**Exercise prompt:**
Rewrite every line from the start of the records through the line containing "213-14-86 (1215, 24)", requests included. Multiply each coordinate in the answers by 1.5 and round to whole numbers with halves going up, leaving every other number unchanged.
** start Task input **
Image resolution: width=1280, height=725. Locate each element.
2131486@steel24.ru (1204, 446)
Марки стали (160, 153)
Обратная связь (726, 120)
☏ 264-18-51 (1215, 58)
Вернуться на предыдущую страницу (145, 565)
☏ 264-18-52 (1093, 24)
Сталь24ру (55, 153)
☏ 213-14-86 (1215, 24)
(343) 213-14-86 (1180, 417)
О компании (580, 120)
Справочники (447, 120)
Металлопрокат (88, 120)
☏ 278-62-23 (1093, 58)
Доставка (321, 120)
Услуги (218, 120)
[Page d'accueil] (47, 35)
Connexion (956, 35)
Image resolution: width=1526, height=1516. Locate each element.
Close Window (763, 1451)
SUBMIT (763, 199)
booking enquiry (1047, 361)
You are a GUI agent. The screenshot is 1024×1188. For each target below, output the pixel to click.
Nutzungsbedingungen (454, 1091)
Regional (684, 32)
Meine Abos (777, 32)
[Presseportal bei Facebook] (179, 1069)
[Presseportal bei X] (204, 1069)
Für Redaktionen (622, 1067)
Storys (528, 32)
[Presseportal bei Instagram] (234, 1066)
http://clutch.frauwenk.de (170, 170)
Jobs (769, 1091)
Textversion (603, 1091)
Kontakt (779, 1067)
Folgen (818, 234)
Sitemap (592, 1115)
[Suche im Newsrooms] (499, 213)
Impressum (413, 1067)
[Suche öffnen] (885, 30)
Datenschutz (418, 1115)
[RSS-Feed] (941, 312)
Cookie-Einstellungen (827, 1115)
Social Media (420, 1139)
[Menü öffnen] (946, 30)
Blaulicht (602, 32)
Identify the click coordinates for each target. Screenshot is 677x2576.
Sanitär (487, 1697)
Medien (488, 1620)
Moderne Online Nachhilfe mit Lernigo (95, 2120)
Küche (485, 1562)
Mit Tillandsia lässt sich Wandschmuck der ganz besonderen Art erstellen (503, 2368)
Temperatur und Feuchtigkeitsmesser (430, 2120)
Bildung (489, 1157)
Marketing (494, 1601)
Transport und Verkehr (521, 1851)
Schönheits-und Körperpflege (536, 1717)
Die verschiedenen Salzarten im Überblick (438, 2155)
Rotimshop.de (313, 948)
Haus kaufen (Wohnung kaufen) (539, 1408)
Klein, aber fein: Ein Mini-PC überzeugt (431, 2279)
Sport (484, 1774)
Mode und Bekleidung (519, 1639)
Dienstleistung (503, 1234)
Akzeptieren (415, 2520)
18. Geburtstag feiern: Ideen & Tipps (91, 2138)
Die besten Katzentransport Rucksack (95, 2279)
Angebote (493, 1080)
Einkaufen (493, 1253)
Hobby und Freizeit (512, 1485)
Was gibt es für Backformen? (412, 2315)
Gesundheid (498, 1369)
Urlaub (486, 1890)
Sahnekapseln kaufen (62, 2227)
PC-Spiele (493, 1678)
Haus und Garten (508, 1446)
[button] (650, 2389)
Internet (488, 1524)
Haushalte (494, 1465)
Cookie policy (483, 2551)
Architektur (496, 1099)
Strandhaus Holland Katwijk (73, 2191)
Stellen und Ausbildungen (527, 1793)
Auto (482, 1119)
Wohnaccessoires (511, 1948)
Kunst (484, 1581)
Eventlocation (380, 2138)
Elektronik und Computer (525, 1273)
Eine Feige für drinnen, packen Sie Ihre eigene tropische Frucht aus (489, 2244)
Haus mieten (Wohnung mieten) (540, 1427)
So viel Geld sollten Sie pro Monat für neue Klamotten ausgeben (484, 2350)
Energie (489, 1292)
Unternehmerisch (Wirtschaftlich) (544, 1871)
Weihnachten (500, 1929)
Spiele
** end Task input **
**The result:**
Image resolution: width=1280, height=725. Locate each element.
2131486@steel24.ru (1806, 669)
Марки стали (240, 230)
Обратная связь (1089, 180)
☏ 264-18-51 (1823, 87)
Вернуться на предыдущую страницу (218, 848)
☏ 264-18-52 (1640, 36)
Сталь24ру (83, 230)
☏ 213-14-86 (1823, 36)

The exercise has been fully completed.